Задание A – Кто, согласно фрагменту о диссертации по «Капиталу», переводил сочинения Милля на русский язык?
Задание B – Установите, соответствуют ли фрагменту о диссертации по «Капиталу» следующие утверждения: (i) метод восхождения от абстрактного к конкретному был открыт Гегелем и затем Марксом; (ii) попытку Милля описать такой метод связывали с диалектикой; (iii) среди составных элементов метода названа клеточка целого. Для каждого утверждения ответьте «да» или «нет» и приведите точную цитату, на которой основан ответ.
Задание C – Продолжите фрагмент о диссертации по «Капиталу», начав сразу после его последнего предложения.

Фрагмент текста –
######

Темой моей диссертации был метод восхождения от абстрактного к
конкретному на материале "Капитала" К. Маркса, т. е. логический анализ
структуры "Капитала". Этот метод был открыт и в общей форме описан Гегелем и
затем Марксом как "технический" (логический) прием, удобный для исследования
и понимания таких сложных и изменчивых предметов, каким является
человеческое общество. Этот метод и был не чем иным, как логическим аспектом
диалектического метода.
В моей диссертации я осуществил анализ этого метода и описал его
составные элементы, такие, например, как изолирующая и конкретизирующая
абстракции, абстрактные модели, клеточка целого, переход от отдельного
явления к множеству однородных взаимодействующих явлений. Короче говоря, я в
диссертации установил, что диалектический метод мышления есть просто научное
мышление в условиях, когда, по словам Маркса, приемы эмпирического и
экспериментального исследования должна заменить сила абстракции, а также
теоретических допущений и дедукции применительно к сложному, изменчивому
переплетению связей и процессов. В прошлой истории философии еще до Гегеля
попытка описания такого метода была предпринята Дж. С. Миллем, но ее
почему-то никто не ставил в связь с диалектикой. В России об этом методе
писал Чернышевский, переводивший сочинения Милля на русский язык.

######

Представленные сведения –
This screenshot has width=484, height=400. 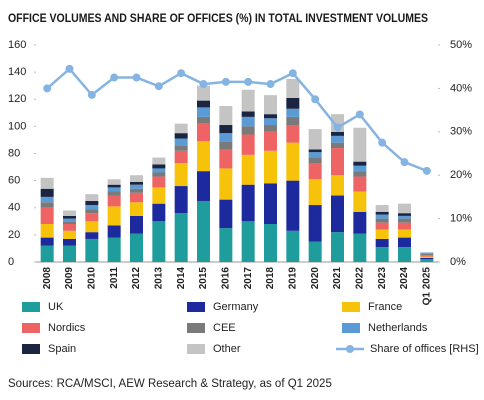 What do you see at coordinates (270, 278) in the screenshot?
I see `x-tick-label: 2018` at bounding box center [270, 278]. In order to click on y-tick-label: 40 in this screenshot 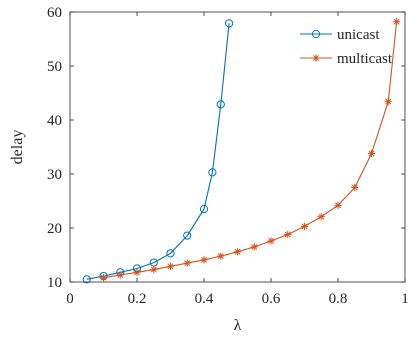, I will do `click(54, 121)`.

######

Ответ A – Чернышевский.

Ответ B –
(i) Да: «Этот метод был открыт и в общей форме описан Гегелем и затем Марксом».
(ii) Нет: «но ее почему-то никто не ставил в связь с диалектикой».
(iii) Да: «клеточка целого».

Ответ C –
На многих студентов и аспирантов моя диссертация произвела сильное
впечатление. Диссертацию размножали во многих копиях. Это организовал Г.
Щедровицкий, который в те годы был моим последователем. Но она была
враждебно встречена руководителями советской философии. И это не случайно.
Превращение марксизма в господствующую государственную идеологию
сопровождалось превращением диалектики из орудия познания сложных явлений
действительности в орудие идеологического жульничества и оглупления людей.
Всякая попытка описать диалектический метод мышления как совокупность
особого рода логических приемов [272] (а именно такой была ориентация моей
работы) была обречена на осуждение в силу сложившегося в советской философии
понимания диалектики как некоего учения об общих законах бытия. На основе
идей моей диссертации образовалась небольшая группа. В нее, помимо Г.
Щедровицкого, входили Б.Г. Грушин, М. Мамардашвили и другие, но через пару
лет группа распалась.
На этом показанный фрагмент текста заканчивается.